Pour « La Matinale du Monde », le dessinateur du « Petit Nicolas » revient sur sa passion pour Duke Ellington, le jazz et les musiciens qu’il aime tant croquer.
Père, avec René Goscinny, des célèbres Aventures du Petit Nicolas, Jean-Jacques Sempé est aussi l’auteur de trente-cinq albums de dessins humoristiques. Le dernier paru, Musiques, fait l’objet d’une exposition à Paris.
Je ne serais pas arrivé là si…
Si je n’avais pas entendu Duke Ellington un jour à la radio. C’est un type que j’adorais, que j’adore encore. Grâce à lui, j’ai compris beaucoup de musiques. Grâce à lui, j’ai été ébloui par le talent des autres. Il m’a apporté la joie dont j’avais besoin.
Parce que votre enfance bordelaise n’a pas été très gaie ?
Pas très drôle, non. Je ne sais rien de mon père. C’était le patron de ma maman, qui était secrétaire. Un homme charmant, paraît-il. Il avait séduit ma mère, qui n’était pas mal du tout. Je suis arrivé, ça n’a pas dû être drôle pour tout le monde. Après, il y a eu Monsieur Sempé, mon beau-père. Je me suis appelé Sempé comme lui, ça s’est fait comme ça, il m’a reconnu, je suppose. J’ai été mis en nourrice, j’ai failli mourir parce que j’étais maltraité, ma mère m’a récupéré. Elle et mon beau-père, les pauvres gens, ont fait ce qu’ils ont pu. Ils étaient malheureux, vous savez, alors bien sûr ils se disputaient sans arrêt.
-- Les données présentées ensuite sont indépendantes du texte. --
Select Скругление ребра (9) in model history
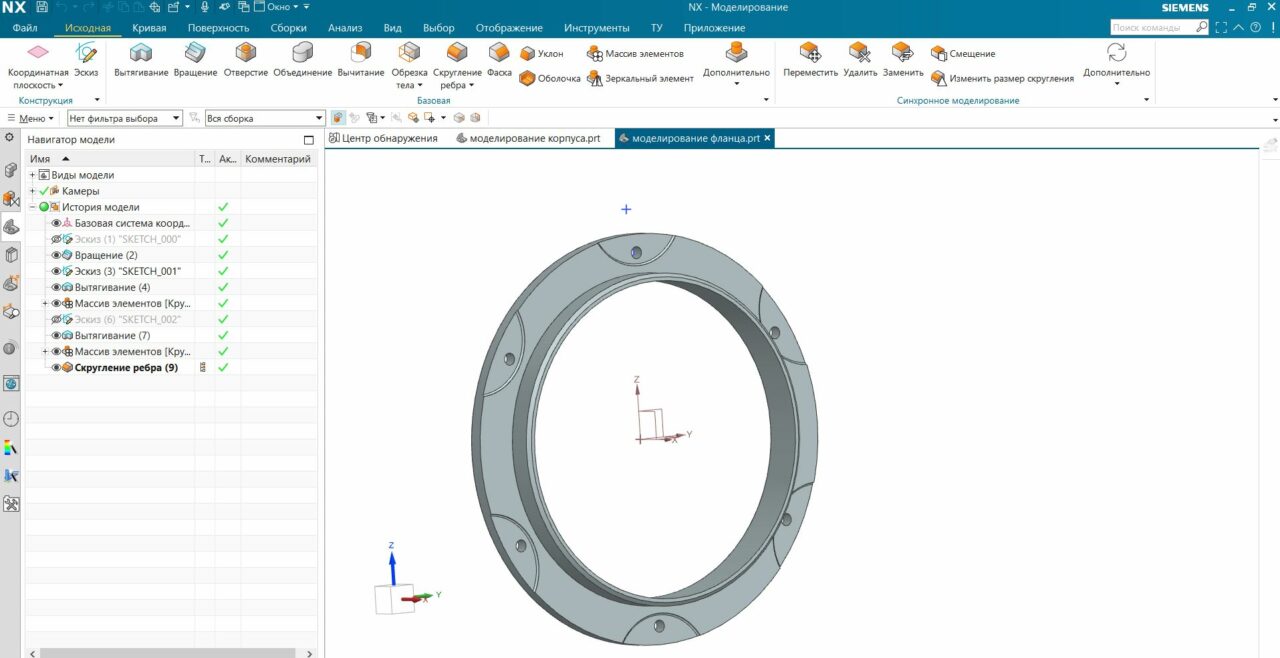This screenshot has height=658, width=1280. tap(126, 368)

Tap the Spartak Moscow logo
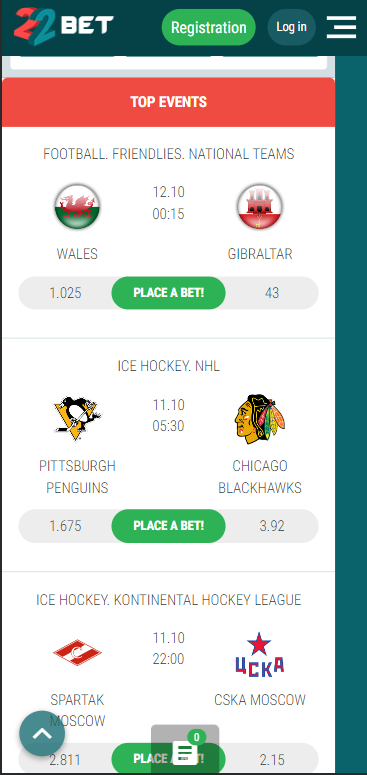click(x=77, y=652)
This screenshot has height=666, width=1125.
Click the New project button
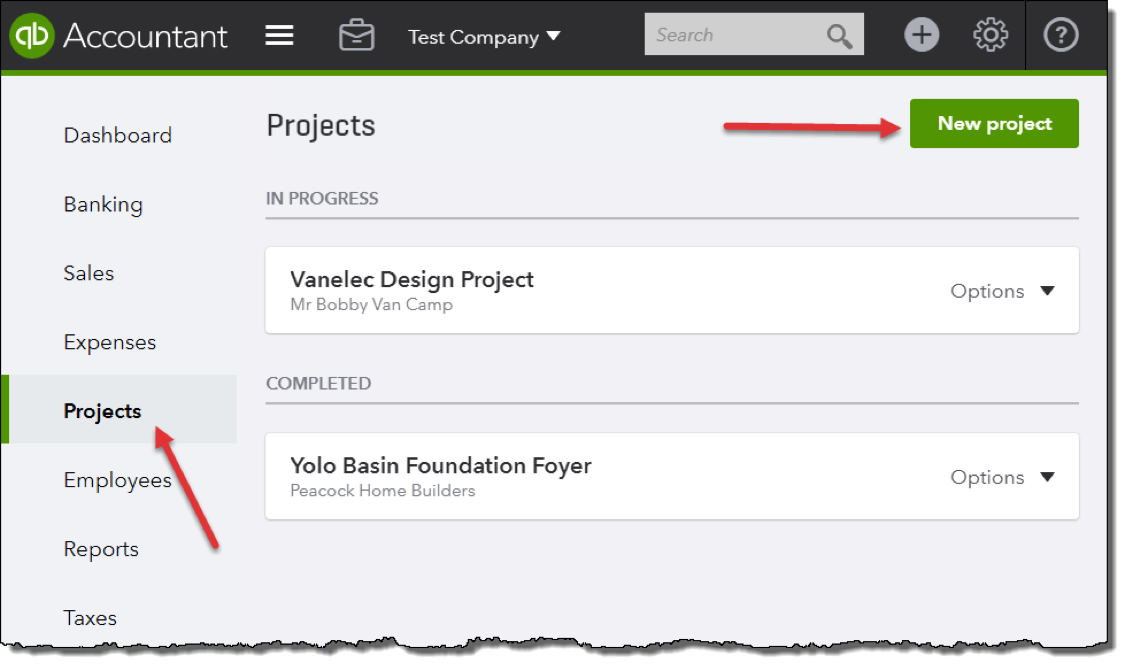pos(994,124)
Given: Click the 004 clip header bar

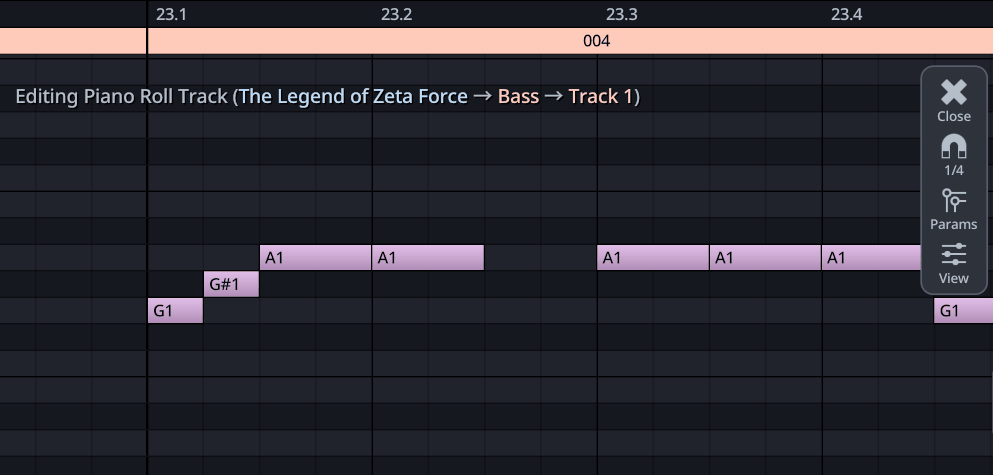Looking at the screenshot, I should (596, 41).
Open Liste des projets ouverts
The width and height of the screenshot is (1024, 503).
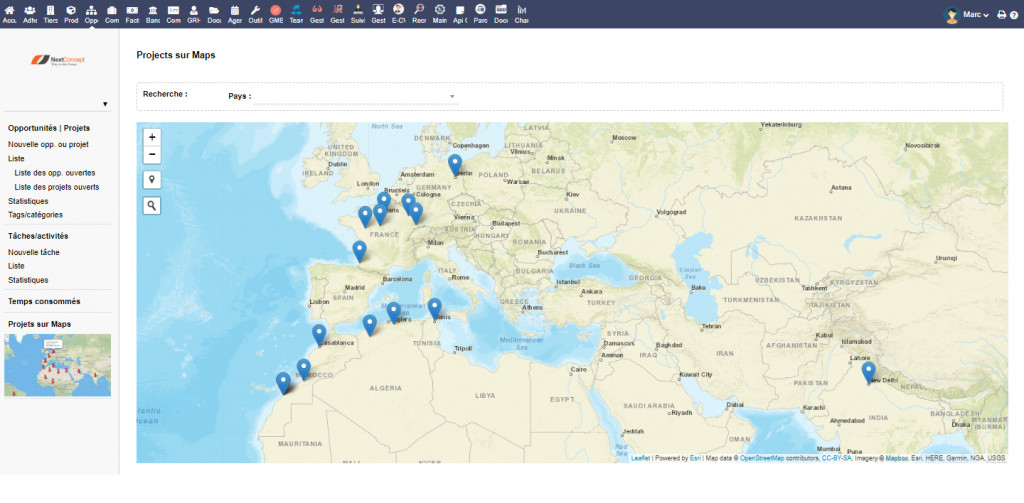[57, 187]
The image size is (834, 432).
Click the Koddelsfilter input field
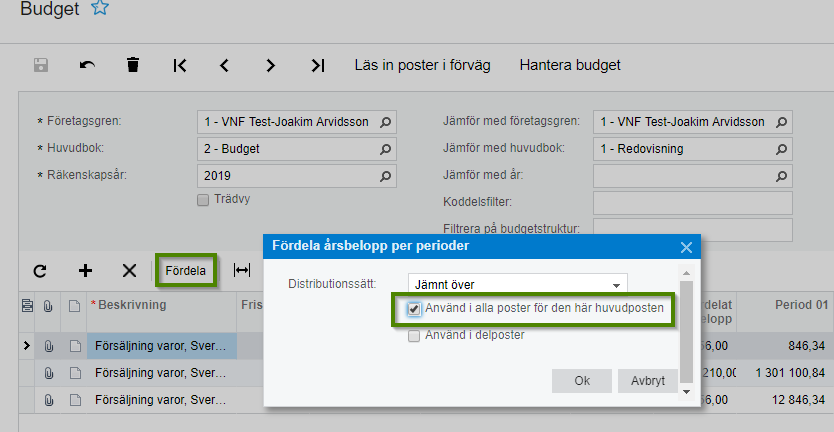point(692,203)
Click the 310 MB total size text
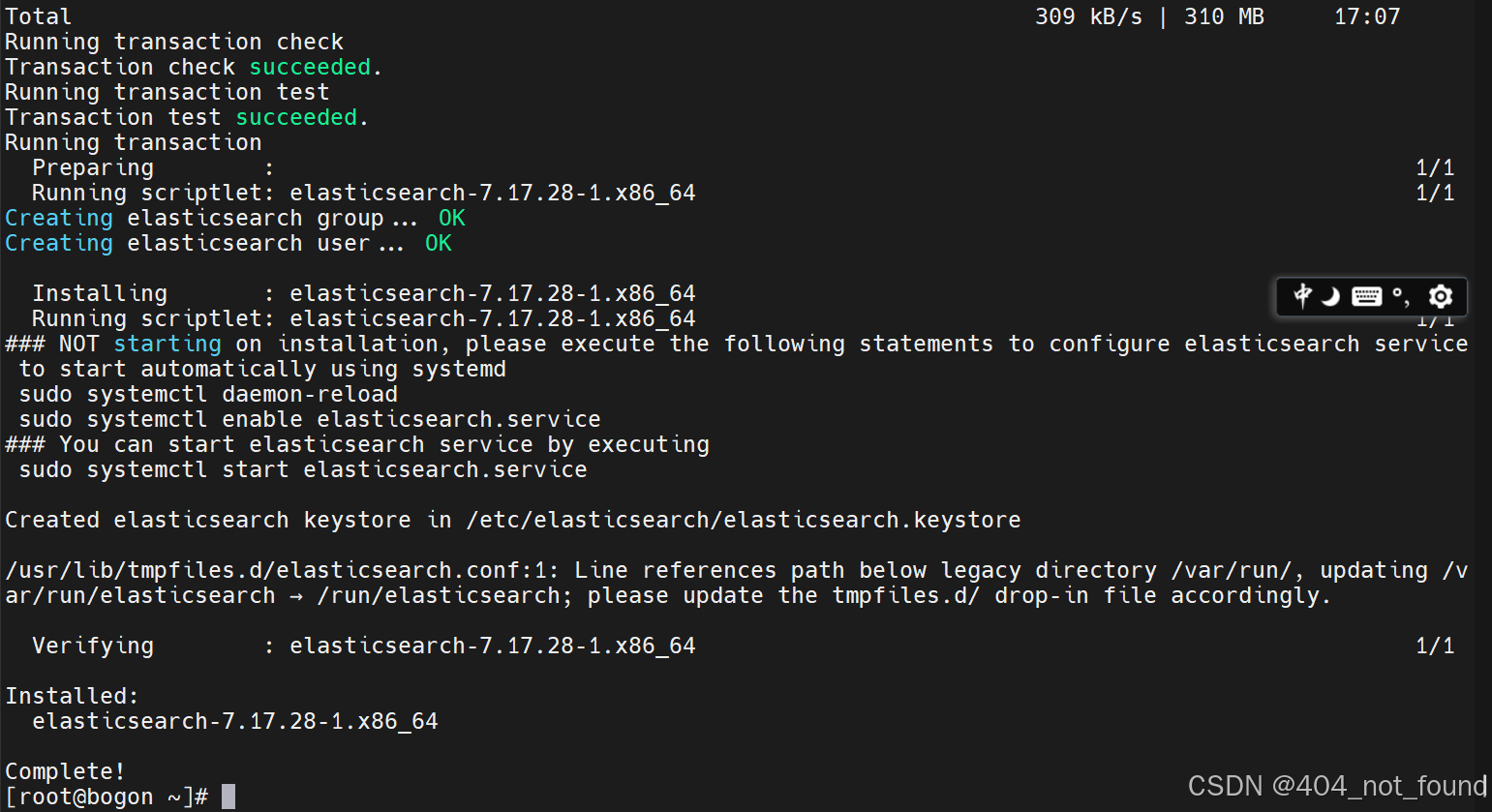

Monsieur Sempé était représentant de commerce…
Il tentait de vendre des boîtes de conserve mais ça ne marchait pas fort. Evidemment, quand il avait vendu quelques boîtes, il fêtait ça et rentrait un peu bizarre à la maison. Ma mère lui faisait des reproches. A la fin, il ne pouvait pas s’empêcher de lui envoyer une bonne paire de baffes. Un jour, ma mère a hurlé « Jeannot ! » – Jeannot, c’était moi – « Jeannot, viens vite, il veut m’étrangler ! » J’ai envoyé un marron à la figure du beau-père, ça l’a mis en colère, il m’a renvoyé un énorme coup de poing qui a fracassé la cloison. Je m’étais baissé, sans ça, le pauvre vieux, il me tuait. A moi, ma mère disait : « Viens plus près que je te donne une gifle que le mur t’en donnera une autre. » Elle m’envoyait une mandale terrible, j’allais ribouldinguer contre la cloison. C’était une ambiance générale, et moi j’étais un petit gosse qui faisait des bêtises tout le temps.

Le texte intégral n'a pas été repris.